======== Input ========
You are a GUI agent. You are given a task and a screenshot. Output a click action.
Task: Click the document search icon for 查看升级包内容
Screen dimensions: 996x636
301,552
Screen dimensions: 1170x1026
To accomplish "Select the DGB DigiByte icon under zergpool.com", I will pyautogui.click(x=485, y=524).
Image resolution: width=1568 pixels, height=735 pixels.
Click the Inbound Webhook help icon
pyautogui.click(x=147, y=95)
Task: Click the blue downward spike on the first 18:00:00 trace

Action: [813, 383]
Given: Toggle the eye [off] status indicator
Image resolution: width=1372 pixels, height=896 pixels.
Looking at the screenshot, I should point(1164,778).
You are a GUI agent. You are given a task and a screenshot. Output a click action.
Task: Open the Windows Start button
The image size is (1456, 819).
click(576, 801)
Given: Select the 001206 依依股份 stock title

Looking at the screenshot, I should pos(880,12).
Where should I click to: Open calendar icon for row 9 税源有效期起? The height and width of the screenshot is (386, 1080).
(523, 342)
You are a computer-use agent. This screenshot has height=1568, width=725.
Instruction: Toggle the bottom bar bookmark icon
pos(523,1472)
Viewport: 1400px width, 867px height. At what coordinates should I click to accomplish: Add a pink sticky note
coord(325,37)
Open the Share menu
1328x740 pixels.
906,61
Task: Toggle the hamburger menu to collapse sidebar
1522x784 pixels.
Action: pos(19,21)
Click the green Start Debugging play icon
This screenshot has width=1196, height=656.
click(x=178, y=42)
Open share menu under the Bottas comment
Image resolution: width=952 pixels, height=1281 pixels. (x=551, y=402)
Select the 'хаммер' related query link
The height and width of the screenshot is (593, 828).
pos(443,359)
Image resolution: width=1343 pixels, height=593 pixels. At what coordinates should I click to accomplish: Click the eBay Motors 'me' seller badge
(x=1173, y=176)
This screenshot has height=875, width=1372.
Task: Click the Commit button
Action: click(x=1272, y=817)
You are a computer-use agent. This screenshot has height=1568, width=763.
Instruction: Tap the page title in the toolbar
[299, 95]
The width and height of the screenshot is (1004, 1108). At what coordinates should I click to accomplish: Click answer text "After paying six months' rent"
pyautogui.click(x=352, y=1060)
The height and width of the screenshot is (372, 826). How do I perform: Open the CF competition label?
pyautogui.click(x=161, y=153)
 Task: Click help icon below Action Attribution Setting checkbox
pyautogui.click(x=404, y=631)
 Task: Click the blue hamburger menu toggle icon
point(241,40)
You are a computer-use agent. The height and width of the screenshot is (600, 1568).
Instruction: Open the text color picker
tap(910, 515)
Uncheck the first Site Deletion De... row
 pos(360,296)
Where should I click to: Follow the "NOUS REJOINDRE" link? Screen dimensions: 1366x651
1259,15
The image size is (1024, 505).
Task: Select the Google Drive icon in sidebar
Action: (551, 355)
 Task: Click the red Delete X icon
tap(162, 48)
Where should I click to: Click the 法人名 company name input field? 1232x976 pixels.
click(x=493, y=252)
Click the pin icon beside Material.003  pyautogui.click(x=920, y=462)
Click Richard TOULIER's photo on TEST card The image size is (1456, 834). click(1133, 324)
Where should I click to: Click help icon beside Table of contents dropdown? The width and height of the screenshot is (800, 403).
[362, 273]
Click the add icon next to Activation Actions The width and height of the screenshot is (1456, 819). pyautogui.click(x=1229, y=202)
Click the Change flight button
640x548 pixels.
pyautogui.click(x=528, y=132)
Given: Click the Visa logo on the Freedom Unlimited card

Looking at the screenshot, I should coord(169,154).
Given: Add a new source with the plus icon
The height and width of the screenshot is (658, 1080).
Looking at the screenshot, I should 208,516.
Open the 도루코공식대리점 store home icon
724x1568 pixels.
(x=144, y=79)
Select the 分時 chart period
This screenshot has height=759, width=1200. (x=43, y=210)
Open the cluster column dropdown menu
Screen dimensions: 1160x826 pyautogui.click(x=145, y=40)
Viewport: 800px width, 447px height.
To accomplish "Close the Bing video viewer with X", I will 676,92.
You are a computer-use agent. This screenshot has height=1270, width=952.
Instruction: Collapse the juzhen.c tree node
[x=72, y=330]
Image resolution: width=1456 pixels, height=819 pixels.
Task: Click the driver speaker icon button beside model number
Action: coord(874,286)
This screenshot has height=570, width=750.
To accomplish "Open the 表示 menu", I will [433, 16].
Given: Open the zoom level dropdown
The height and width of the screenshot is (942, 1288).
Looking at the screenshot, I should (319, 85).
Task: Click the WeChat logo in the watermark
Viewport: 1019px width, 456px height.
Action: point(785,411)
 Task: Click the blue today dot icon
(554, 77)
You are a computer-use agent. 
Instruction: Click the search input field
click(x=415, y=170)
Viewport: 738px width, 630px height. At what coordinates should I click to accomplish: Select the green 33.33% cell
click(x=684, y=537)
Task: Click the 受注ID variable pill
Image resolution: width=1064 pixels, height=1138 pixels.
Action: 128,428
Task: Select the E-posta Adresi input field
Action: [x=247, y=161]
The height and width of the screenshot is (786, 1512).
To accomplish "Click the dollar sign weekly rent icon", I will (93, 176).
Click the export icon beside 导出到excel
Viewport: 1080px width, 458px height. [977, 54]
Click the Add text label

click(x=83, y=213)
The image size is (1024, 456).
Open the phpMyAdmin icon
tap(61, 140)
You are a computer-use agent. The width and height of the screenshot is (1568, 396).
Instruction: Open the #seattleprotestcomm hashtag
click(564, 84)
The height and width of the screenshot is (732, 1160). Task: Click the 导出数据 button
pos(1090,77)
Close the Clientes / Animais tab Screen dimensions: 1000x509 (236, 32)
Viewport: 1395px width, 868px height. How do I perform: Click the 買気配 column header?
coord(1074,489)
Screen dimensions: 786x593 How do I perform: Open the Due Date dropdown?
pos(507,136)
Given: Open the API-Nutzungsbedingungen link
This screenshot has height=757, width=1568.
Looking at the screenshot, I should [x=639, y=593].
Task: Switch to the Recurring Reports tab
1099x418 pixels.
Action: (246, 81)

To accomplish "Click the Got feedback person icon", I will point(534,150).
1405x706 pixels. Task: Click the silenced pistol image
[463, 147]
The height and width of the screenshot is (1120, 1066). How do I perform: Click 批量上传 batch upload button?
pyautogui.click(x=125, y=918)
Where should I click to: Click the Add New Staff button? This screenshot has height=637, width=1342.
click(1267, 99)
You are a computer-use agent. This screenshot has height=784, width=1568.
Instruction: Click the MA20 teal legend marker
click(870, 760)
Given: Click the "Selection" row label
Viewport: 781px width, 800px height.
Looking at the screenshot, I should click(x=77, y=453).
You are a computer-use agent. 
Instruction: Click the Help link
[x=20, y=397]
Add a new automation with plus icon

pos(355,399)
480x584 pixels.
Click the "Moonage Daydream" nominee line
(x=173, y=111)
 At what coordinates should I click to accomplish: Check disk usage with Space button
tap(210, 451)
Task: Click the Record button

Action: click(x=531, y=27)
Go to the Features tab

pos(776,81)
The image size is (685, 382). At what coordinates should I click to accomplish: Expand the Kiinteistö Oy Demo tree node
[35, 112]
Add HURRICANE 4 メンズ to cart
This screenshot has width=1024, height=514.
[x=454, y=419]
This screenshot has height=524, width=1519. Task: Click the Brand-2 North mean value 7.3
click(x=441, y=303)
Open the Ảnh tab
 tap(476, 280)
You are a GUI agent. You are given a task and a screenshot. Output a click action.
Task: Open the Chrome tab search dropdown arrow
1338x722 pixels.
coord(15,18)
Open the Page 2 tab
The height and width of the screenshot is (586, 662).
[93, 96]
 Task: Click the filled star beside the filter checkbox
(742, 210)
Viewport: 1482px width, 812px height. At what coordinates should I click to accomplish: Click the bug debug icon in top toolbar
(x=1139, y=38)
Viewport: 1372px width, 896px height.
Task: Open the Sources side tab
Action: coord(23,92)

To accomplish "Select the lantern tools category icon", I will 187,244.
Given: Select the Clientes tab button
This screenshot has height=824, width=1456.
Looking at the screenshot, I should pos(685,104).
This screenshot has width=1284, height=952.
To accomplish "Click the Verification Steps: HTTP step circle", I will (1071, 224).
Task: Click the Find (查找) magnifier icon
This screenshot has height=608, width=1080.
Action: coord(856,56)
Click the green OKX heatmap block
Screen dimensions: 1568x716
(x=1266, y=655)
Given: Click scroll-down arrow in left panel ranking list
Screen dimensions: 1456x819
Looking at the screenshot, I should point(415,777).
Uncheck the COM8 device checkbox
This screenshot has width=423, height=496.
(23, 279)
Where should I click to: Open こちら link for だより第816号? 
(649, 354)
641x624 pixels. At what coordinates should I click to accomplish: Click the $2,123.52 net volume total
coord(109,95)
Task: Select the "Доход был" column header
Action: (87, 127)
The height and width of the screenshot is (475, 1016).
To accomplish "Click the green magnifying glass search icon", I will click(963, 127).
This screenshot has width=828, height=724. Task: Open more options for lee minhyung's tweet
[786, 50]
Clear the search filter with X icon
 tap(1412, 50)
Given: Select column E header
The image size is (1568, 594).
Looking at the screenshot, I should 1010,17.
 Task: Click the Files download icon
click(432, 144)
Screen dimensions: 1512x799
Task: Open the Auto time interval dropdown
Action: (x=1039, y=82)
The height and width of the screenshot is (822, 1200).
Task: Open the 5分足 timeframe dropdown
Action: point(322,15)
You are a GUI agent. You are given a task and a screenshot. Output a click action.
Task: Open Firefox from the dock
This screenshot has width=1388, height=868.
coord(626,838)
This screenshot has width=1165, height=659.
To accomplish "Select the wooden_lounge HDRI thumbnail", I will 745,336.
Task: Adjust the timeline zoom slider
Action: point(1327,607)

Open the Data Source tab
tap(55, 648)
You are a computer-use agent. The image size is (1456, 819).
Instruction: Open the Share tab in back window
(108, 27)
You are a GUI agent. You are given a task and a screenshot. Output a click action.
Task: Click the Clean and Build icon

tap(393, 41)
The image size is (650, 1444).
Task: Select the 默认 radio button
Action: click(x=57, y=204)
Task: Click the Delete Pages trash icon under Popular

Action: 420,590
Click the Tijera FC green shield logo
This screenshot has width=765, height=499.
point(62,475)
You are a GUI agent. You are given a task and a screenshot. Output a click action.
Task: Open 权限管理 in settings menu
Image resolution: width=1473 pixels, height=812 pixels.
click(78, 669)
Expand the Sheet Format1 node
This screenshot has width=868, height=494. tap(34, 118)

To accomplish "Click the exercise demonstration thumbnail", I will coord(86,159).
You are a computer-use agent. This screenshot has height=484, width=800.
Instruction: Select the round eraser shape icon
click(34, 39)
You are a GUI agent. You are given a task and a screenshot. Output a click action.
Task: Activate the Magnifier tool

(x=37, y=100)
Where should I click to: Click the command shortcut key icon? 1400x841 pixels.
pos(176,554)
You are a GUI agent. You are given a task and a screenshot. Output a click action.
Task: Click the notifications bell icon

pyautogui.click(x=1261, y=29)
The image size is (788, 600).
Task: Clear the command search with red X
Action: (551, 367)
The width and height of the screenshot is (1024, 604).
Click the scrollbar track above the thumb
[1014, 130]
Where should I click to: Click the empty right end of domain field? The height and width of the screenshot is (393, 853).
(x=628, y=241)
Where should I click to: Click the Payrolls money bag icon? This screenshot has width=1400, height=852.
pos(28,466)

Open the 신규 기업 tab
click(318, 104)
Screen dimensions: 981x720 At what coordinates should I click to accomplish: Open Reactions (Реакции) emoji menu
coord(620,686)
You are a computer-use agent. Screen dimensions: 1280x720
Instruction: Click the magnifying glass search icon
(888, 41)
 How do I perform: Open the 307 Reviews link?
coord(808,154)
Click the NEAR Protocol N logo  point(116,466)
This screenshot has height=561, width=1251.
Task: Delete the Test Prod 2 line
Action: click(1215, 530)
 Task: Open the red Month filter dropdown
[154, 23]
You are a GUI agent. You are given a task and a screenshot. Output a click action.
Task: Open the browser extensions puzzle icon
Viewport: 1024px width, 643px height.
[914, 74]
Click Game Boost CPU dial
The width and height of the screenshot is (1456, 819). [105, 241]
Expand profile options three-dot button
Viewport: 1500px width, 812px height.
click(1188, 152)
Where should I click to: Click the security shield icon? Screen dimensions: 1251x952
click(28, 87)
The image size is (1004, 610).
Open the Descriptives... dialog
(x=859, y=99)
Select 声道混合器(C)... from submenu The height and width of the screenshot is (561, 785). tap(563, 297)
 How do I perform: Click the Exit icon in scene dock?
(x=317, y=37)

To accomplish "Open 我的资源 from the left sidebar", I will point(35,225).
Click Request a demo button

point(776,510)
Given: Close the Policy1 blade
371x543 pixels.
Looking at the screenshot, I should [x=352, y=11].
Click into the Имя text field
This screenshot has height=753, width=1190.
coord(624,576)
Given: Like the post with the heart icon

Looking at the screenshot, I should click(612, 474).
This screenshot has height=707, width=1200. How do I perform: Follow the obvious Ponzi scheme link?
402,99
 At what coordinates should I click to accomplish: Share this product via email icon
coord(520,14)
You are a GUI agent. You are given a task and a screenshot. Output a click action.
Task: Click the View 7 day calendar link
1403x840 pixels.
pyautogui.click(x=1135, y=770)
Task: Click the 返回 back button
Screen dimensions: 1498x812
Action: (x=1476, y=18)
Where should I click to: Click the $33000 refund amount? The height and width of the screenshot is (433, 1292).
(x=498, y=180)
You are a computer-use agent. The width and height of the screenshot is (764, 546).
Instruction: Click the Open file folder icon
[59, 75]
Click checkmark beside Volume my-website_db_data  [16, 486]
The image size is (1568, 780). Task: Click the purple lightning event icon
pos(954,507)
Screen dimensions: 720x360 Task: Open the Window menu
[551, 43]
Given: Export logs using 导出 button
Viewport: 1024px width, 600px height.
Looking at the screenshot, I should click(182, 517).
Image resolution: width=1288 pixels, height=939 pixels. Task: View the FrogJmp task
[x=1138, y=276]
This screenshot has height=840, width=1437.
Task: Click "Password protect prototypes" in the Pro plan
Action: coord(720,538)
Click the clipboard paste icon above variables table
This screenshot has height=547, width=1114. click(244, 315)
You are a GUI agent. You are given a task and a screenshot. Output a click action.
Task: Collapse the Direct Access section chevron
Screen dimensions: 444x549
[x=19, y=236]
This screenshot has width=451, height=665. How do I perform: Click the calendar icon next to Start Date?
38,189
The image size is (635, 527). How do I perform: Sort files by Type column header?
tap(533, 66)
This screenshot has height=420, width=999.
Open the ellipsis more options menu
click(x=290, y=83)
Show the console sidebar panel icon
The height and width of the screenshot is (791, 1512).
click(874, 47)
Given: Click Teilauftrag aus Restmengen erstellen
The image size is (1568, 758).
========
- _What this task involves_
Quote the records above word for word, beginning at the line that contains "Task: Click the Delete" and ending after the line that contains "Action: (551, 367)".

- _Task result_
Task: Click the Delete Pages trash icon under Popular

Action: 420,590
Click the Tijera FC green shield logo
This screenshot has width=765, height=499.
point(62,475)
You are a GUI agent. You are given a task and a screenshot. Output a click action.
Task: Open 权限管理 in settings menu
Image resolution: width=1473 pixels, height=812 pixels.
click(78, 669)
Expand the Sheet Format1 node
This screenshot has width=868, height=494. tap(34, 118)

To accomplish "Click the exercise demonstration thumbnail", I will coord(86,159).
You are a computer-use agent. This screenshot has height=484, width=800.
Instruction: Select the round eraser shape icon
click(34, 39)
You are a GUI agent. You are given a task and a screenshot. Output a click action.
Task: Activate the Magnifier tool

(x=37, y=100)
Where should I click to: Click the command shortcut key icon? 1400x841 pixels.
pos(176,554)
You are a GUI agent. You are given a task and a screenshot. Output a click action.
Task: Click the notifications bell icon

pyautogui.click(x=1261, y=29)
The image size is (788, 600).
Task: Clear the command search with red X
Action: (551, 367)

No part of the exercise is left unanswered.